■ **Instruction**: Can you resume the text below on the proposed identification method and the parametric approach, picking up right after its final sentence?

■ **Text**:
%%

Estimated frequency responses with proposed method

Figure 5 shows the estimated Bode diagram. The horizontal axes show the frequency with rad/sample, and the vertical axes show the gain and phase, respectively. The red lines show the true responses, and the gray lines show the 30 estimated responses. We can confirm that the estimates well approximate the true response.

This result suggests the following advantage of the proposed method.

  • Although the proposed method is one of the nonparametric methods whose number of parameter m is equivalent to the number of data N, the estimated result well approximates the true response and thus the overfitting is avoided.

  • An unstable system can be identified by the proposed method with kernel regularization which is developed for stable systems.

  • Different from [18], the periodicity of the reference signal is not required.

To show the effectiveness of the proposed method more clearly, we compare the result with a parametric approach of joint input–output identification. We employed tfest function in MATLAB System identification toolbox (ver 9.14). The number of poles of \(G_{ru}(z)\) and \(G_{ry}(z)\) are set to 6 and 7, and the number of zeros of \(G_{ru}(z)\) and \(G_{ry}(z)\) are set to 5 and 6, respectively. Note that these values are true ones.

Fig. 6
figure 6

Impulse response of \(G_{ru}\): parametric approach

Fig. 7
figure 7

Impulse response of \(G_{ry}\): parametric approach

Figures 6 and 7 show the estimated impulse responses of \(G_{ru}(z)\) and \(G_{ry}(z)\) with the parametric approach, respectively. The definitions of axes and the lines are the same as Figs. 3 and 4. We can see that \(G_{ru}(z)\) is approximated well, but \(G_{ry}(z)\) is not well approximated.

Fig. 8
figure 8

Estimated frequency responses with parametric approach

Figure 8 shows the estimated frequency response with the parametric approach. The definitions of axes and the lines are the same as Fig. 5. Since models are parametric ones, frequency responses are smooth. However, the identification accuracy becomes worse compared to the proposed method especially in the low frequency range.

Table 1 Mean and variance of Fit values

Table 1 shows the mean, variance, and median of Fit values of estimated impulse responses where Fit is defined by

$$\begin{aligned} 100 \times \left( 1-\frac{\sqrt{\sum \nolimits _{t=0}^{m-1}\left( \hat{g}^{\bullet }_t - g^{\bullet }_t\right) ^2}}{\sqrt{\sum \nolimits _{t=0}^{m-1}\left( \hat{g}^{\bullet }_t - g^{\bullet }_t\right) ^2}}\right) , \end{aligned}$$

where \(\hat{g}^{\bullet }_t\) and \(g^{\bullet }_t\) are estimated and true impulse responses, respectively. Here, \(\bullet \) indicates either ru or ry. This table indicates that the proposed method estimates the impulse responses with small variance compared to the parametric approach in this case. In particular, \(G_{ry}\) is much better estimated by the proposed method than the parametric approach.

%%

■ **Recorded data**:
%%

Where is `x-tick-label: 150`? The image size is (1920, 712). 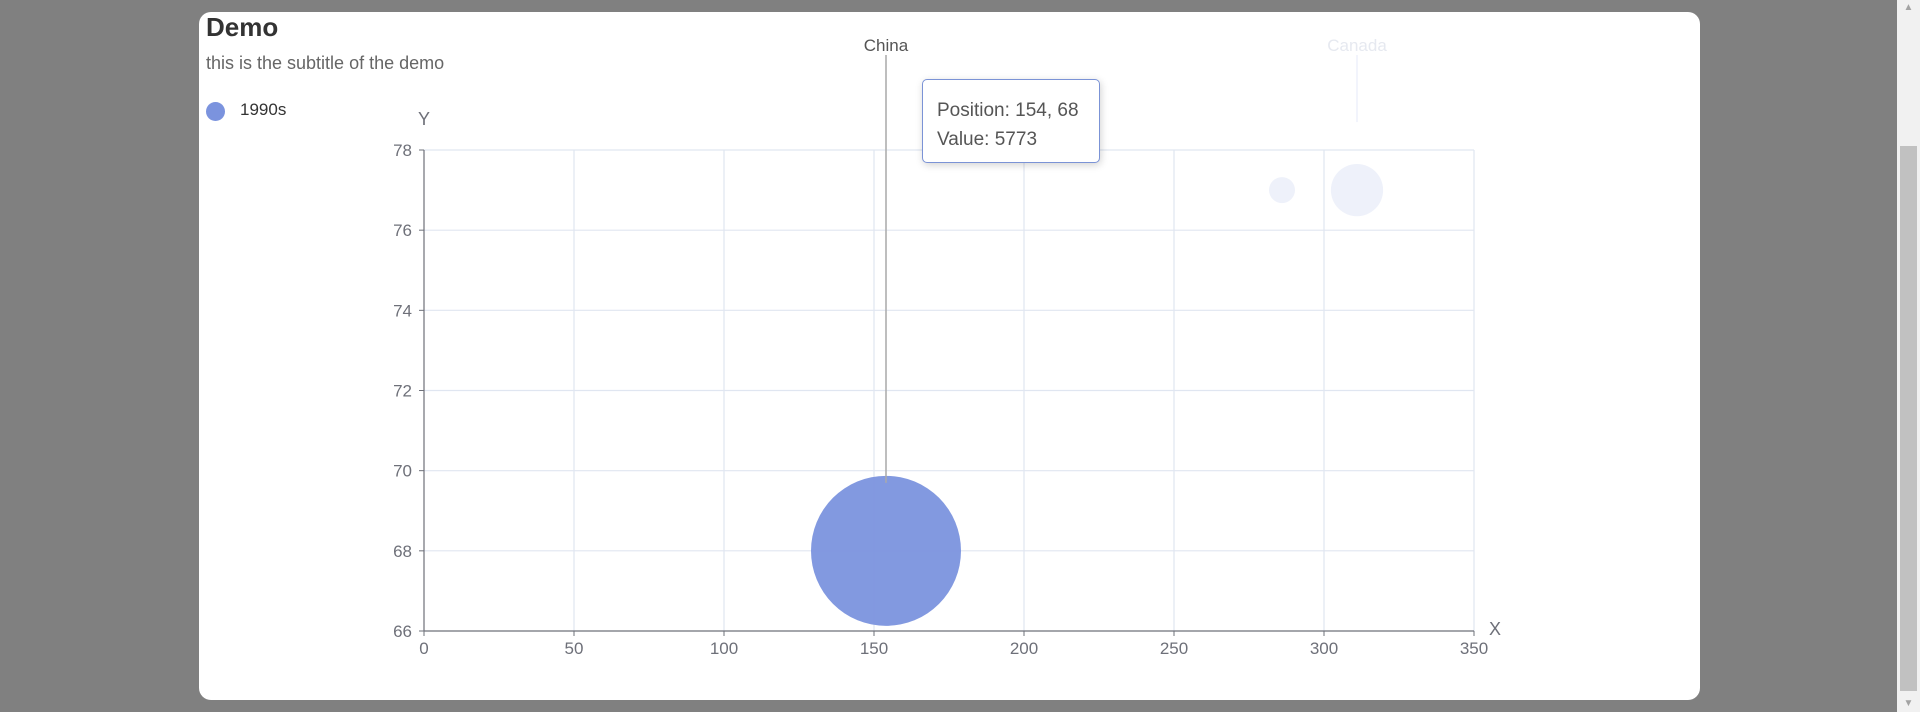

%%

■ **Exercise response**:
These results show the effectiveness of the proposed method clearly; even if the structure of the target system is known, the proposed method shows slightly better identification accuracy compared to the parametric approach. As mentioned above, the structure of the target system itself is often unknown in practice. Thus the above result clearly shows the importance of the proposed method.

Remark 4

Since \(N=m\) and the SNR is 20 (dB), the least squares method shows overfitting. Since the results cannot be plotted in the same range and the order of Fit becomes about \(10^{20}\), we omit the results with the least squares method.

6 Practical experiment

To demonstrate the effectiveness of the proposed method, we show a practical experiment with a DC motor in this section.

The target system is Quanser QUBE Servo 2 shown in Fig. 9. The input is voltage, and the angular velocity is chosen as the output. The sampling time is 0.002 s. We added a 15 g load to the motor and considers a model around inverted position to make the system unstable.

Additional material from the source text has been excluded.